"We didn't have the same expectations then that young women do today. I wasn't one of the ones who questioned," Opel says, adding that she feels she should have spoken up. "We were much too naive and accepting of the status quo."
Survey Says
For the 1950 yearbook, they decided to administer their annual survey not only to Harvard students, but also to Radcliffe students--with one catch. The 'Cliffies were to answer the questions as they thought the average Harvard man would. The answers showed that the women were not the only misunderstood students in the Yard.
"Their answers, we reasoned, should reflect two things: first, Radcliffe's particularly warped impression of this vital modern creature, and second, the extent to which the information that the Harvard man passed along at Radcliffe corresponded with that he passed to us," the editors wrote.
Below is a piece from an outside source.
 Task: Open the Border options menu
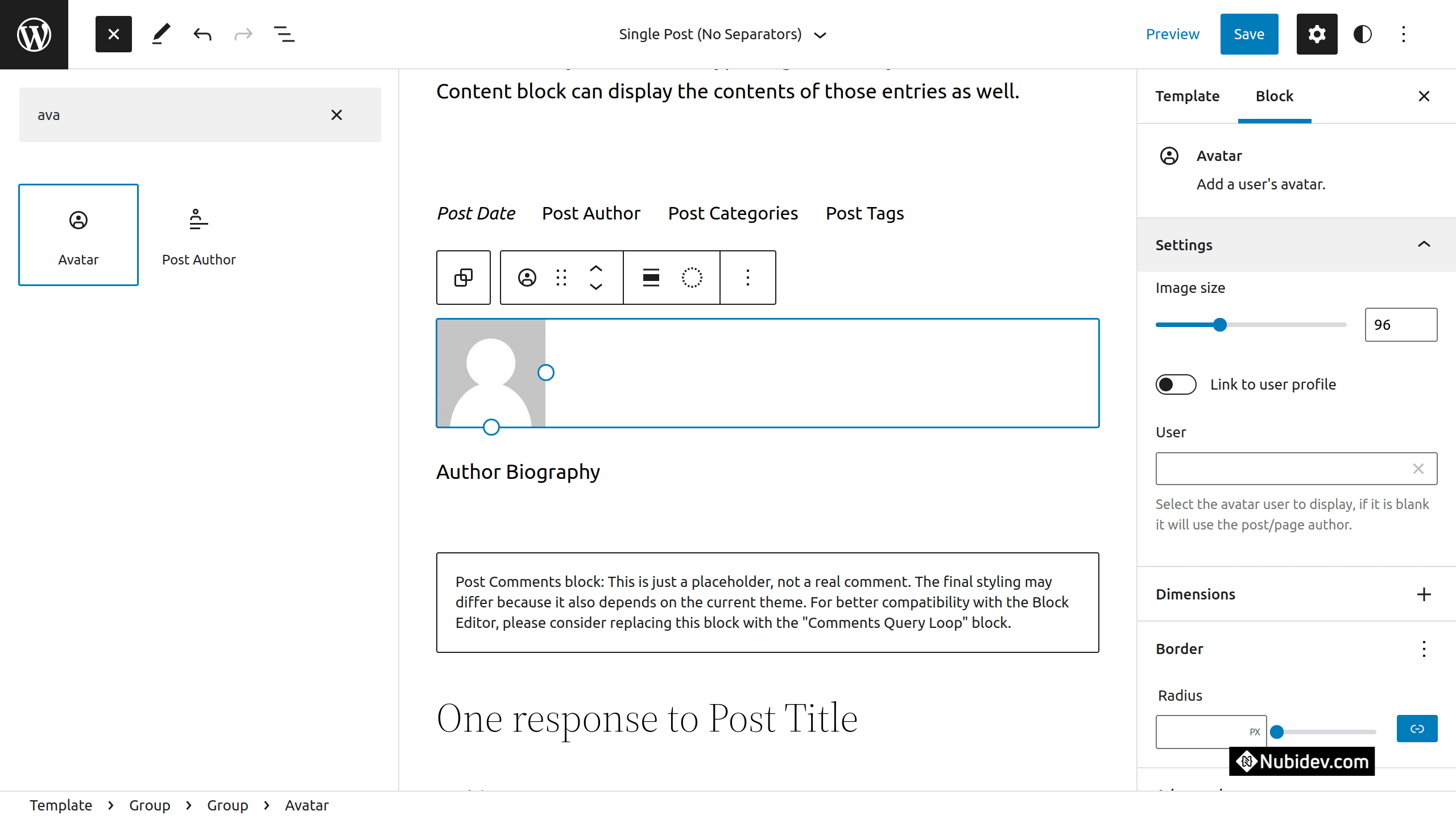1424,649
The language of the yearbook also reflects the sentiment of the times. The 'Cliffies are referred to as "girls" (one was also referred to as "this young thing") while their counterparts were ubiquitously referred to as Harvard men.
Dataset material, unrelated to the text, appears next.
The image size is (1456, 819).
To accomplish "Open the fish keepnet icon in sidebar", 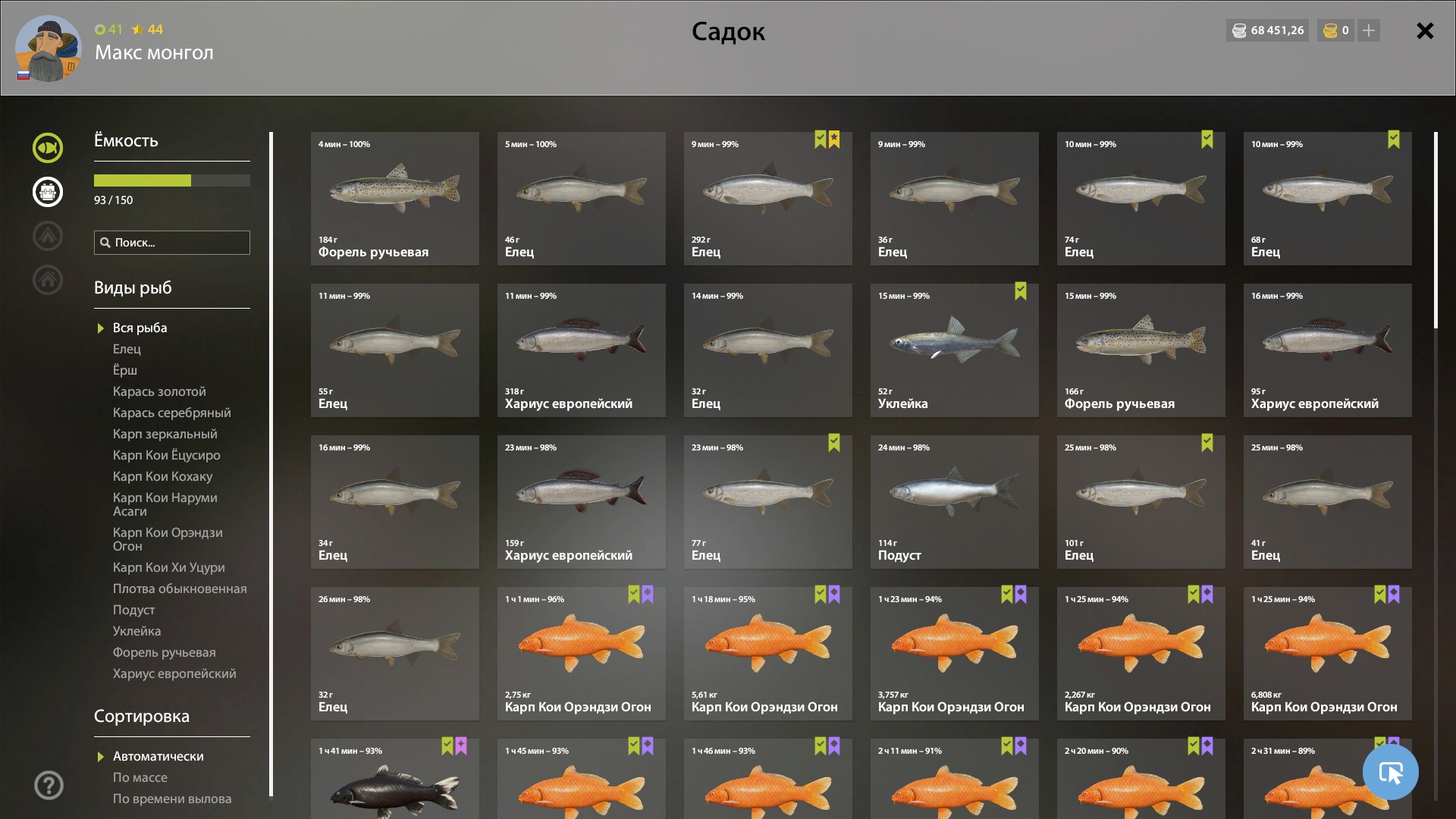I will 48,148.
The "girls" were considerably off the mark in assessing their male counterparts, the editors noted with some satisfaction.
"Radcliffe's cheerful estimate of the money we spend each week compliments our capacity to impress on a shoestring," they wrote. The 'Cliffies ball-parked the budget at $21. In fact, it was half that.
Among other misconceptions, Radcliffe thought Harvard was full of inebriated fellows. The editors waxed indignant on this point.
"In the matter of drinking, too, we are unjustly made out to be nourishing ourselves from the bottle," they wrote.
"The Radcliffe maiden has in general two sources of information: her own imagination, and her date's. Neither one of these agencies seems to be very reliable," they concluded.
An Unequal Status Quo
"There was no relationship [between Harvard and Radcliffe]. In the dormitories, we were totally Radcliffe," Shayes says. "We had these ridiculous parietal rules...in the second year I got married so I was free."
Even in marriage, however, Shayes says the Cliffies remained under strict surveillance.
"I had to get the approval of the dean to get married. She finally gave me her grudging approval," she says.
Shayes got married at 18 and went on to have five children.
And for many Radcliffe students, any attempt to break the mold which Harvard and society dictated quickly revealed the double standard that was implicitly implied to the 'other' sex.
"The expectations of women were so low and so stereotyped that if you tried to break the mold you hit on a certain amount of consternation from everybody, including one's own family...that's rough," Shayes says.
"It made me a feminist before my time...any woman who chose a profession became a feminist before Betty Friedan ever thought about the subject," she concludes.